Brendan Fraser's Oscar: the whale in the room

Brendan Fraser's Oscar: the whale in the room

Brendan Fraser's Oscar

We are at the Oscar ceremony , it is time to nominate the best leading actor for 2023 . Silence falls, a jagged, thunderous silence. Like the sound of the waves. And it is from the waves that the whale emerges: Brendan Fraser brings home the coveted statuette for the first time in his life, with a film (together with his personal excursus) too heavy for it to pass lightly unnoticed.

On more than one occasion, critics and the public have portrayed the Academy itself as a large voracious animal, gluttonous more for sensations than for merits and this year too, once again, many have wondered: "but the Oscar to Brendan Fraser did he really go for his interpretation or is it a sort of moral sop?”

--> The Whale

Brendan Fraser's Oscar: an Academy strategy?

Brendan Fraser and the night of the Oscars: “(I'm) sorry” The Moby Dick of the Oscars 2023

Brendan Fraser and the night of the Oscars: “(I'm not) sorry”

Brendan Fraser's nomination comes in a year in which he has to contend for the title of best actor with other great mythological and legendary beasts, such as Austin Butler for Elvis , Colin Farrell for The Spirits of the Island (here our review), Bill Nighy with Living and Paul Mescal for Aftersun. It must be said that it did not present itself as a simple choice, as we have already had the opportunity to deal with in our special dedicated to the great disappointments of the Oscars: the Spirits of the Island itself, the film with a soul, title and protagonists rooted in green Irish valley, would have equally deserved more space in the glittering night between 12 and 13 March, as well as Butler, who managed to (re) give prestige to the largest and most regal male voice in music, or like Nighy, the great British actor behind the face of Davy Jones from the Pirates of the Caribbean saga, who would not have shocked anyone if, after more than forty years of honorable career, he had finally won. Yet the Oscar  ended up between the fingers of Fraser , who in his speech after the nomination was literally out of breath like someone breathing again after a long scuba dive.

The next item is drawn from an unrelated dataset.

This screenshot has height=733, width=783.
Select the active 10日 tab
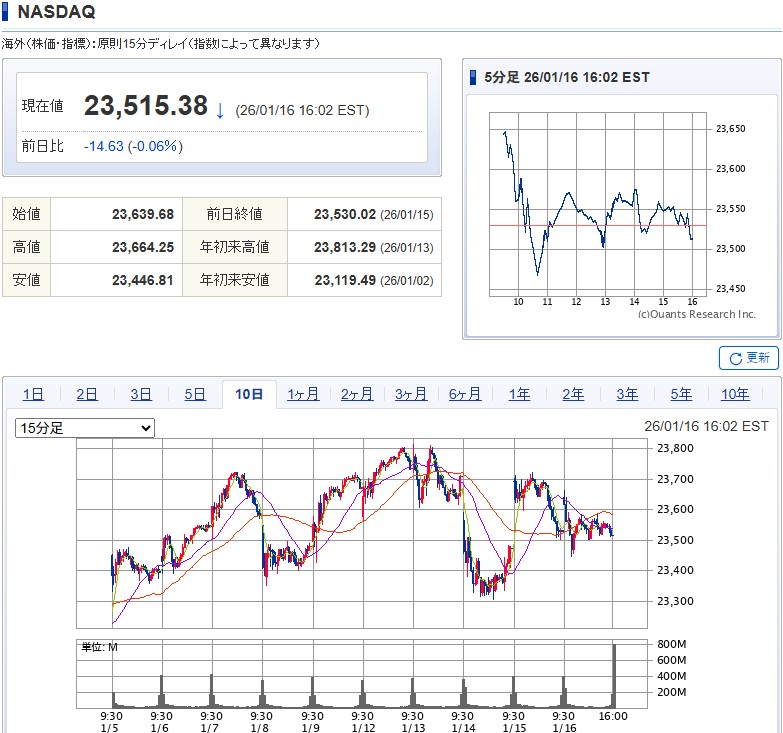249,394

--> There has been much discussion of Brendan Fraser's past: the Academy would have been motivated to "give up" one of his coveted statuettes precisely because of some unpleasant events that the actor has experienced during the thirty years of his career. A ransom for a wrong done, a few ounces of gold for a few pounds of flesh. In the 1990s, Fraser represented a whole precise imagery of the cinematographic icons of the period: the smiling face of a man between Demons and Gods, the gentle gaze of a former sergeant who in The Mummy scans the horizon amid myths, beetles and sand, the physicality of a king of the jungle.

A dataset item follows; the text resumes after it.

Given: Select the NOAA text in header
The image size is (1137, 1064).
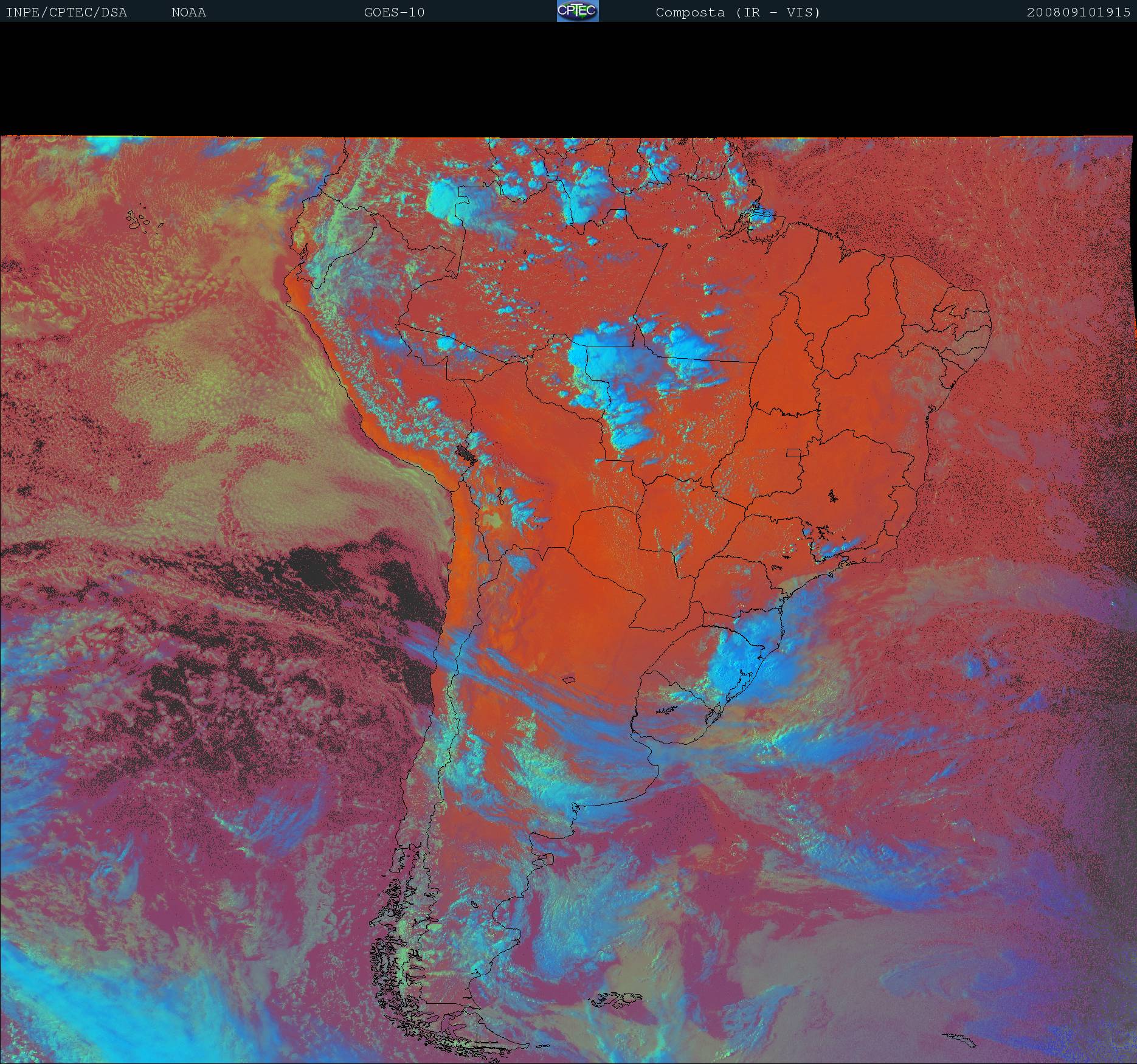Looking at the screenshot, I should coord(188,12).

Everyone in those years wanted Fraser as a body, a mannequin to exhibit, pulp for a show. But all this has a cost and as the actor himself was able to tell, to keep pace with his own build, increasingly made available to wild action scenes, he had to undergo various operations over the years, following the numerous incidents that followed. Furthermore, his body has also become the object (and subject) of sexual harassment .

The Whale

The Moby Dick of the Oscars

--> Only in 2018 did the events related to Philip Berk, former president of the Hollywood Foreign Press Association, manage to emerge from the black ocean in which Fraser has been navigating since 2003, after the actor divorced his wife, his only confidante in those years. After playing the role of "Robotman" in Titans and later Doom Patrol , Fraser happens to be able to show his flesh (and soul), making it out of that tin man. The opportunity offered by Darren Aronofsky in 2022 with The Whale represents that lifesaver, as stated by the actor himself, that he has been waiting for. On the other hand, the New York director is famous for bringing to light the most murky human feelings, starting from the beaten psychology of a Wrestler up to the true candid color of a Black Swan in the spotlight.

The Whale is a film heavy which, like the animal whose name it bears, swims in the hearts of the spectators, sinks slowly, very, very slowly, down to the wounds of the flesh and instead in an instant gets stuck inside the brain. Let them say that the Academy was moved by this gentle giant, let them demean the past of a man who for twenty years felt lost and abandoned. Anyone who has seen the film doesn't need to get to the bottom of this article to know the answer to the dilemma with which we began, they almost certainly don't have the urgent need to keep a camera on, to listen to someone during a webinar. Those who have seen the film will now feel their chest tightening again, they will only see the blinding white light under these words and will feel a lump in their throat, as happens to someone who has swallowed numerous mouthfuls to appease an insatiable sense of guilt.

The Whale And it's really up to you, you who saw the film, you who understood that meat rots, stinks and nothing will ever be left of it in the end, not even when weighs more than two hundred kilos, it is you that we ask for an effort: if you should hear someone ask why Fraser deserved to win the Oscar, you tell him to watch the film, perhaps with a pizza, tell him that despite everything his father had to however having hidden something of his, somewhere, and that it is not that gigantic Academy that has reminded the world of the greatness of humanity. But it was a whale who did it.